General approaches to care

When you talk about your Goals of Care Designation (GCD) with your healthcare provider, they will tell you about 3 general approaches to care: medical care, comfort care, and resuscitative care. Each approach has sub-categories that further define care goals, wishes, and values. The following information can help you prepare for this conversation with your healthcare provider. You can also watch a video about the 3 goals of care to learn more.

Medical Care (M)Comfort Care (C)Resuscitative Care (R) Medical Care (M)

In this approach to care, you’re expected to benefit from and value any appropriate medical tests and treatments that can be offered, excluding a stay in the intensive care unit (ICU) and resuscitative care (see more about resuscitative care below). Locations for care (such as at home, hospital, and a care facility) are considered depending on what is medically appropriate and in keeping with your wishes and values.

M1

M1 means using any appropriate medical and surgical treatments, including going to the hospital, to try to “fix the fixables” with a focus to live as long as possible and maintain your desired quality of life. The team will not use pushing on the chest (CPR), a breath​ing machine (ventilator), or the intensive care unit (ICU). M1 says that there are limits to what resuscitation and life support can do for you.

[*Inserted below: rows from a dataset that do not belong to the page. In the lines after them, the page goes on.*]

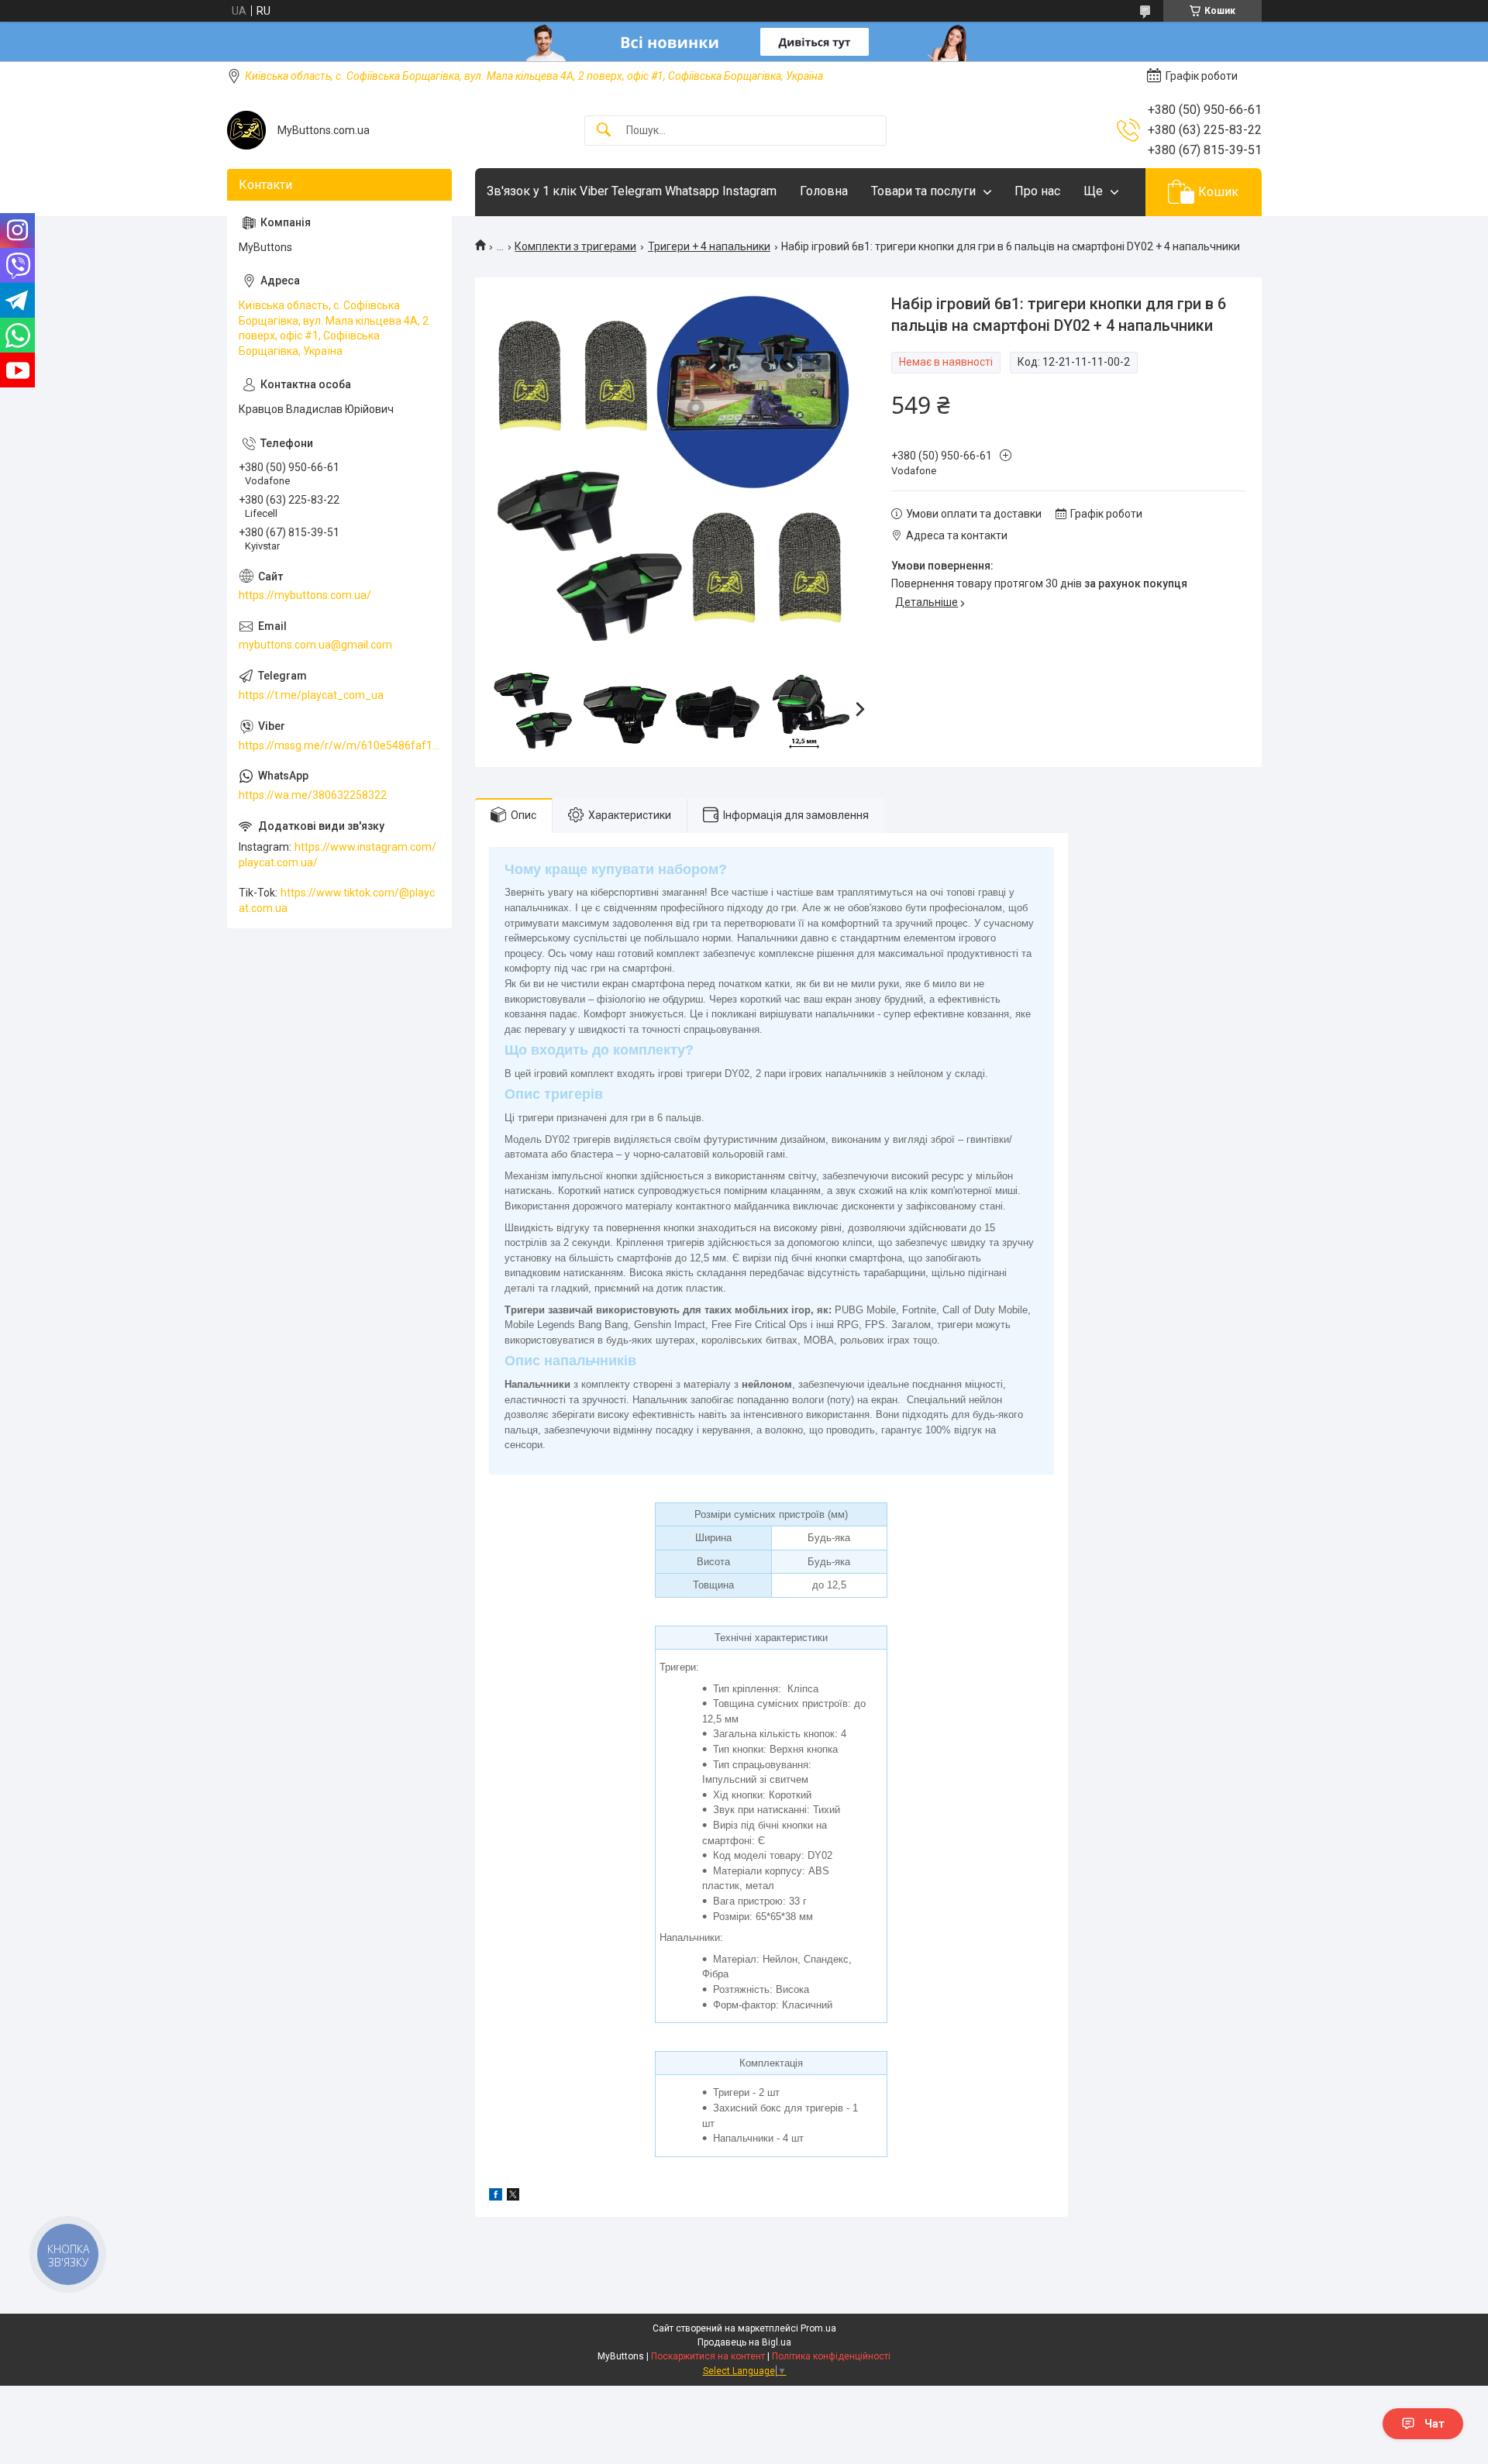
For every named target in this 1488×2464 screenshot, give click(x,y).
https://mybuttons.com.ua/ (305, 595)
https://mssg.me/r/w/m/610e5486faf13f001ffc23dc (339, 745)
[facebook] (495, 2196)
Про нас (1037, 191)
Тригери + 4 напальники (709, 246)
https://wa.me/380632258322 (313, 795)
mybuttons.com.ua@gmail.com (315, 644)
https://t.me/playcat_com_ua (311, 695)
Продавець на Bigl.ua (744, 2342)
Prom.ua (818, 2328)
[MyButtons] (246, 130)
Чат (1434, 2424)
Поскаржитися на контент (708, 2356)
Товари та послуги (923, 191)
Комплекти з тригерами (575, 246)
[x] (513, 2196)
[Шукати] (604, 131)
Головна (824, 191)
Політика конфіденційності (831, 2356)
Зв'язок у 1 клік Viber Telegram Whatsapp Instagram (632, 191)
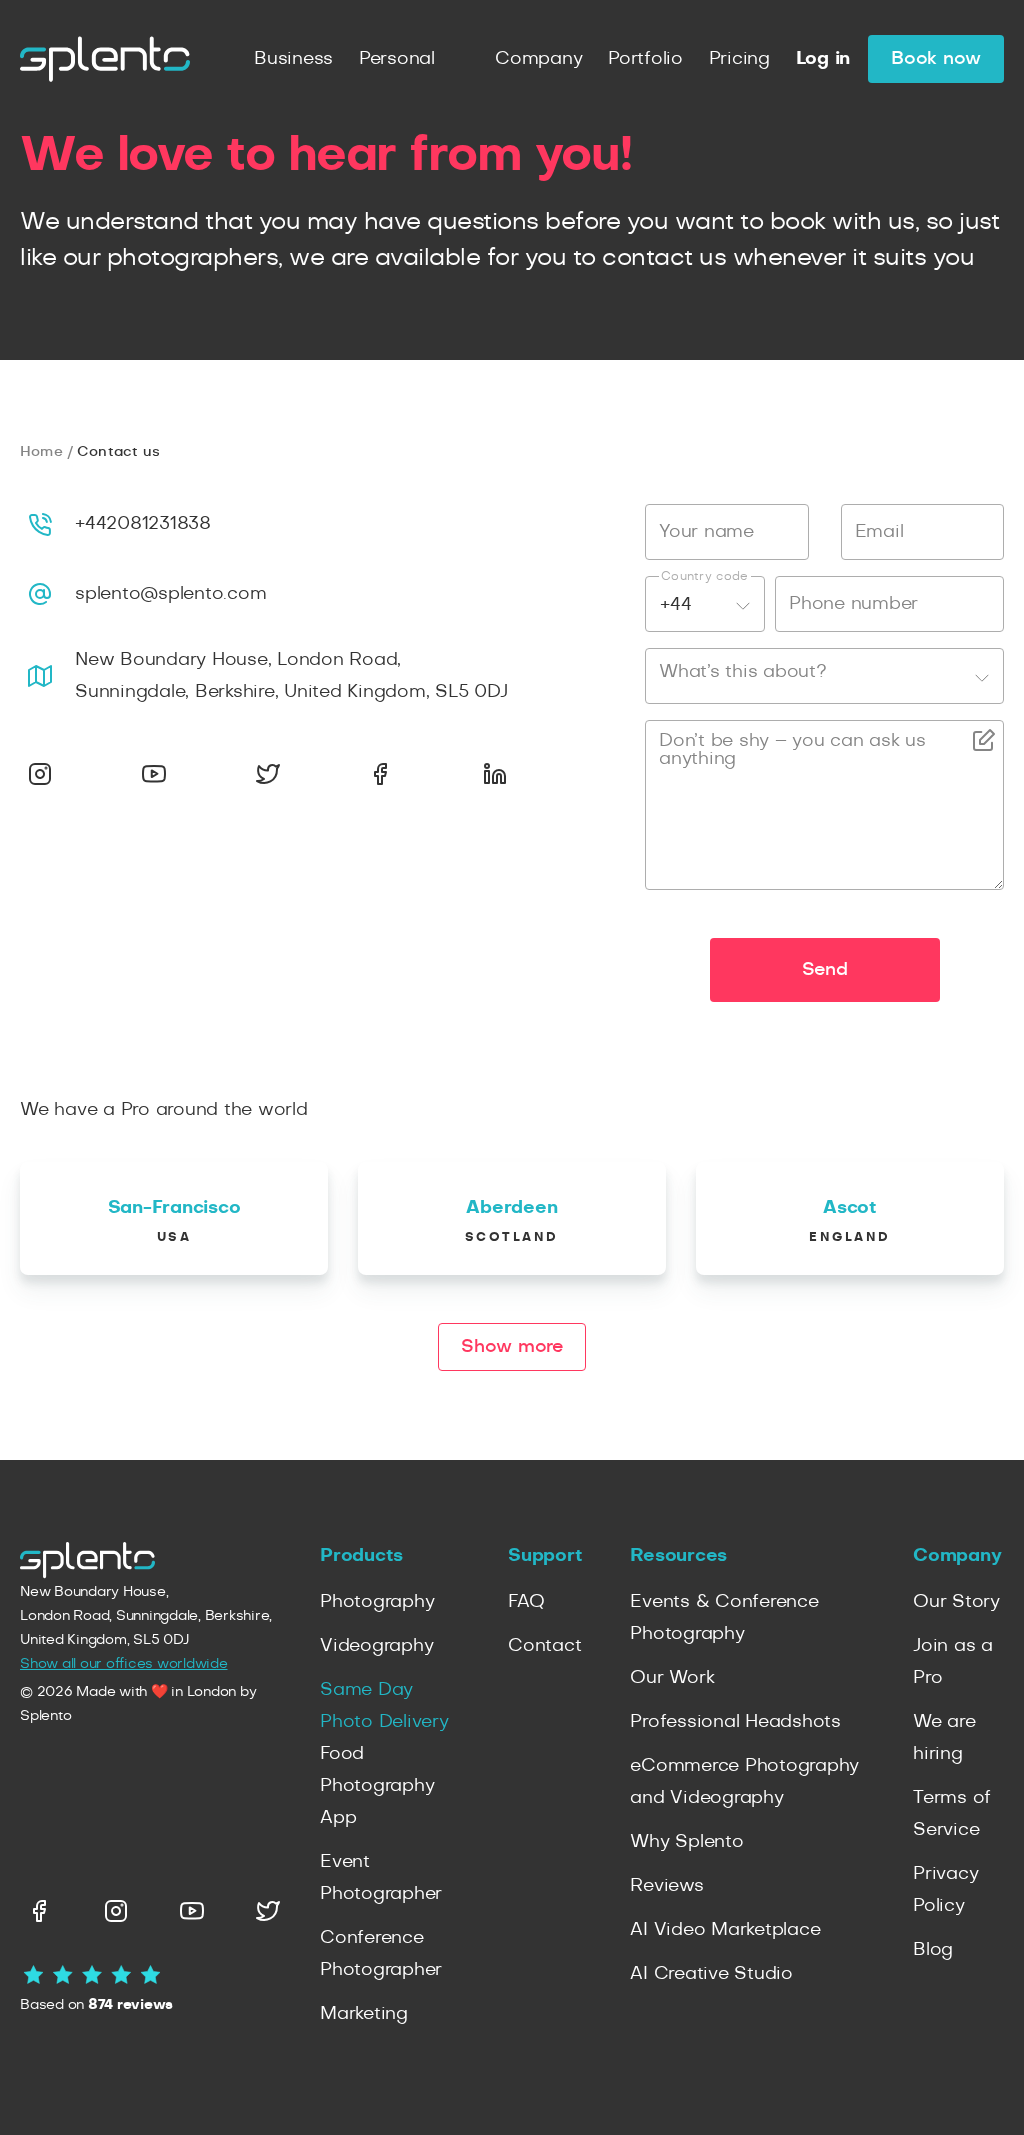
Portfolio (645, 59)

M1 is appropriate for people who are unlikely to survive an attempted resuscitation, or when resuscitation is unlikely to leave them in a state of living they value.

M2

M2 means you will be treated at home or a care facility and avoid hospital admission. Medical treatments available in your home or a care facility will be used to try to “fix the fixables.” If you don’t respond to home-based treatments, your healthcare team will talk to you about re-evaluating your wishes and goals, which may include changing your focus of care to comfort care (see more about comfort care below).

M2 is for people who are frail or chronically (long-term) ill and their health is more likely to get worse rather than improve with going to the hospital. It’s also appropriate for people who no longer want the kind of treatments available in the hospital or when being in the hospital is unlikely to leave them in a state of living they value.